Commodities (-0.8%) declined for the sixth consecutive month, with three of the four sectors ended in negative territory. Energy (-0.2%) was lower for the sixth straight month. Crude oil (+1.7%) advanced as falling US inventories and surging Chinese imports added to signs of a tightening global market. US natural gas (+0.5%) moved marginally higher, supported by forecasts of slightly cooler temperatures in the near term. However, any near-term strength from incrementally higher heating demand is likely to be short-lived, as inventories remain comfortably above their five-year seasonal average. Gasoline (-3.3%) fell as refined product margins were significantly pressured. Additionally, markets remained wary about global growth and demand prospects, and also anticipate a meaningful amount of refining capacity to come online later this year. Gas oil (-6.3%) and heating oil (-7.6%) fell sharply amid high stockpiles, continued concerns about lackluster global growth, and vanishing demand despite a current cold spell.

Industrial metals (-3.0%) ended lower. Data published at the end of the month showed an unexpected contraction in factory activity in April, adding to worries about the outlook for industrial metals. Lead (+2.5%) advanced amid concerns about near-term supplies. Despite weak demand, nickel (+2.1%) was supported by persistently tight supplies. Aluminum (-2.3%) and copper (-4.1%) fell on a dimmer global economic outlook and a weaker-than-expected start to China’s peak building season, which runs from April through June.

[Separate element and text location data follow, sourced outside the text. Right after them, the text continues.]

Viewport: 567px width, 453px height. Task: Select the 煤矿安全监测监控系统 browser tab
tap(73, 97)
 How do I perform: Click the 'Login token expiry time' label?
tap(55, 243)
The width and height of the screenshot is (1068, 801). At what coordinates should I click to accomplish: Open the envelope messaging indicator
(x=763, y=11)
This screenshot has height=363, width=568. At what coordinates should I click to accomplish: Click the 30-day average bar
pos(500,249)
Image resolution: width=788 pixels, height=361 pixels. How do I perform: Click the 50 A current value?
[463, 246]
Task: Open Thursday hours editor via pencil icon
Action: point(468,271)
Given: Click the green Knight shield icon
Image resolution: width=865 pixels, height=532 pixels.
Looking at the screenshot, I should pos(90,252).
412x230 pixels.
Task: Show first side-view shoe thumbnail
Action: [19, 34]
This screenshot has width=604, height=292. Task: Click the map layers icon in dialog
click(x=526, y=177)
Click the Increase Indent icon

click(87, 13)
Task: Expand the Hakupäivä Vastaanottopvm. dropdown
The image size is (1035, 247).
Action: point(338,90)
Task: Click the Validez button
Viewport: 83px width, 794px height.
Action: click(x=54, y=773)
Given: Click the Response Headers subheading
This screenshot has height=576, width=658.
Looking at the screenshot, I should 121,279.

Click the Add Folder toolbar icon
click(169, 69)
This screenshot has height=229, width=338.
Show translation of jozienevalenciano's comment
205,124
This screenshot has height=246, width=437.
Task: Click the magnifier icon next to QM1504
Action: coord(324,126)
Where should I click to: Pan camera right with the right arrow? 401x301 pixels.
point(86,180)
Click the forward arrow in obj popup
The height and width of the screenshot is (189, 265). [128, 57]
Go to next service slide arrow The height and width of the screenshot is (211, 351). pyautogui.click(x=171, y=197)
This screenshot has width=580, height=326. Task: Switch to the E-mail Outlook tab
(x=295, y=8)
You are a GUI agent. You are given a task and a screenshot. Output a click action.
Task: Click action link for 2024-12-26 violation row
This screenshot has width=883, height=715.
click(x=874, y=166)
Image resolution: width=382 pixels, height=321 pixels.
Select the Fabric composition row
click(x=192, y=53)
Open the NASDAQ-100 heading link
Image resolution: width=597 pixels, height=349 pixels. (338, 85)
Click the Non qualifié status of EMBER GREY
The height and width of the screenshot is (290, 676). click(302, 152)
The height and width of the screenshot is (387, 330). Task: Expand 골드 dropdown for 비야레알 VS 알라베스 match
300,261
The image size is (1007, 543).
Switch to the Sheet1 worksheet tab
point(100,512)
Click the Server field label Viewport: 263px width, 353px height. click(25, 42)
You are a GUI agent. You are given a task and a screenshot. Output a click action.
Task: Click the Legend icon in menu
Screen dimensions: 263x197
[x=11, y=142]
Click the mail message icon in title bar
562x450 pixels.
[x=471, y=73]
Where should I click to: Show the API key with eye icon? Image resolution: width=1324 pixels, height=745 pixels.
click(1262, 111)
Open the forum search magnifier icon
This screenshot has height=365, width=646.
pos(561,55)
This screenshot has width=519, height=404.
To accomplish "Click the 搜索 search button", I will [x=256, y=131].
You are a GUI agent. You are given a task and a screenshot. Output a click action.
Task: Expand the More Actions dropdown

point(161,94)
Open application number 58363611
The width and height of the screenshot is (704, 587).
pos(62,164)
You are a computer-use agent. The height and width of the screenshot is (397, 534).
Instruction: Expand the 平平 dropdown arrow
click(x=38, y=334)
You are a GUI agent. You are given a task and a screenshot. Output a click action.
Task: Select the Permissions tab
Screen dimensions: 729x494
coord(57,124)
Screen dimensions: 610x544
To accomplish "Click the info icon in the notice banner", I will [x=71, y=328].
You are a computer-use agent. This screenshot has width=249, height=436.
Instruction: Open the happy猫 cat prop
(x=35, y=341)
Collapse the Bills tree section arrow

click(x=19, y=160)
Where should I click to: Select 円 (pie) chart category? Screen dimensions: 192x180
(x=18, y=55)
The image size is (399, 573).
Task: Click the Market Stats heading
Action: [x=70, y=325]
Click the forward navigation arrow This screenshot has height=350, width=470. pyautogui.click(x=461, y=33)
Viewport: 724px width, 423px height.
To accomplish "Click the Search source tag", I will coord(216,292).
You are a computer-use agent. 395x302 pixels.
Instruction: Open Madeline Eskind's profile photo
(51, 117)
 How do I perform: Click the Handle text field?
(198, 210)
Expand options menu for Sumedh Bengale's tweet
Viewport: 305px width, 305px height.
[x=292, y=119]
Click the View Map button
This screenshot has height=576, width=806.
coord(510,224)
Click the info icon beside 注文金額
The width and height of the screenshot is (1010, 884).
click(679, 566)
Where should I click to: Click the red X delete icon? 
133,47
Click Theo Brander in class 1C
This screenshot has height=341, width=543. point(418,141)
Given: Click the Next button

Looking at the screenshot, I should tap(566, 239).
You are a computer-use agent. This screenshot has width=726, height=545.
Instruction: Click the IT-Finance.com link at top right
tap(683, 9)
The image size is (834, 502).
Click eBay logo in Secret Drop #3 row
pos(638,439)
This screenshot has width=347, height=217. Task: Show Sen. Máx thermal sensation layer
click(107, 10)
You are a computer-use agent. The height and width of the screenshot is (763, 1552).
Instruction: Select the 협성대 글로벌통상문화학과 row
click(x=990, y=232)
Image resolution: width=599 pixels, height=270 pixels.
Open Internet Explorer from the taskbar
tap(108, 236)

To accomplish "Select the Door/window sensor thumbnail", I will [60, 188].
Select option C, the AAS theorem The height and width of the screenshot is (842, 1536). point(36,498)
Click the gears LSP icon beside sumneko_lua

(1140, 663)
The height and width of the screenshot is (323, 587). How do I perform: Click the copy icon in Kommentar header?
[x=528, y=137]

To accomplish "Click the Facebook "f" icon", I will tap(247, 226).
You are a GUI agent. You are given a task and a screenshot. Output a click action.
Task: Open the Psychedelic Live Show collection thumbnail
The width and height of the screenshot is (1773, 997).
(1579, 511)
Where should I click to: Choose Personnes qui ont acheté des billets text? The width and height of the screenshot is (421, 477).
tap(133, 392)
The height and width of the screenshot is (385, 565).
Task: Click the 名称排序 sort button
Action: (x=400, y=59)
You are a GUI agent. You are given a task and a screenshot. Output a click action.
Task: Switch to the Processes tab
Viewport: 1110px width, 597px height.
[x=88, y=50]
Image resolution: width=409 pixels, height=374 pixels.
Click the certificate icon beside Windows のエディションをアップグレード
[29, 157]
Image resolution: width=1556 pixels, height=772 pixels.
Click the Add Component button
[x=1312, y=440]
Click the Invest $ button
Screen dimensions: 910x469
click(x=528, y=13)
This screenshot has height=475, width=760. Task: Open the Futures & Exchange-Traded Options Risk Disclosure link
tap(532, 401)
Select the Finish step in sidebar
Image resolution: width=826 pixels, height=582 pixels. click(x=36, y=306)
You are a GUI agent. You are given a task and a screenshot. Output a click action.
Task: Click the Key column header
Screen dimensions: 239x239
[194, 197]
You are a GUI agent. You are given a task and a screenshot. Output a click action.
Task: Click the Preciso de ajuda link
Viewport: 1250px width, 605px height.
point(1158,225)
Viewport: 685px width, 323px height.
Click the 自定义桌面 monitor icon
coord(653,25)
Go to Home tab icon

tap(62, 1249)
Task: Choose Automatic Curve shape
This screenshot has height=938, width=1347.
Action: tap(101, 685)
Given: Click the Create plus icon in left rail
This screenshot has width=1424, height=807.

Zinc (-9.2%) slumped as a decline in US and Chinese manufacturing activity fueled concerns about the global economy and headwinds from tighter monetary policy.

Precious metals (+1.3%) advanced, with silver (+3.9%) and gold (+1.0%) driven higher by falling Treasury yields and worries that the US economy was stalling. Concerns about the US banking sector spurred speculation that the Fed might end its rate-hike cycle soon, which was also positive for non-interest-bearing bullion.

Agriculture & livestock (-1.4%) drew lower. Sugar (+22.1%) extended its recent surge, reaching its highest level in more than a decade amid mounting pressures on global supplies. Prices jumped on prospects for limited exports from key shipper India and lackluster supplies from other countries, including Pakistan and Thailand. There were also concerns that the recent push on oil might spur Brazilian and Indian mills to divert more cane to ethanol production. Coffee (+10.6%) rose sharply on a stronger Brazilian real and expectations for tightening global coffee supplies. Feeder cattle (+4.4%) and live cattle (+2.5%) ended higher on lower cattle supplies and ongoing strength in consumer demand despite higher prices. Cocoa (+3.3%) advanced, with adverse weather curbing production, particularly in Côte d’Ivoire and Ghana, which account for more than 60% of global output. Lean hogs (+0.5%) were slightly higher, driven by bidding wars that led cash prices to rally as more producers showed interest in expanding their herds. The rally also helped to boost the pork market despite pressures from larger-than-expected hog supplies. Cotton (-2.1%) was lower, pressured by abundant supplies and lower demand. According to the US Department of Agriculture, most cotton producers are expected to increase production this year, while demand was relatively lower as countries like China, Turkey, and Bangladesh reduced their imports. Soybeans (-3.5%) fell amid reports of a hefty crop production in Brazil, slowing demand from top importer China, and lackluster US exports. Corn (-7.3%) slumped on abundant supply forecasts due to expectations of rising Brazilian production. Wheat (-9.4%) fell sharply on prospects for ample global supplies. Wheat plantings in Canada are forecast to rise almost 5% this year. The European Union expects wheat yields to exceed their five-year average, and Europe’s top exporter Russia is set for a huge harvest.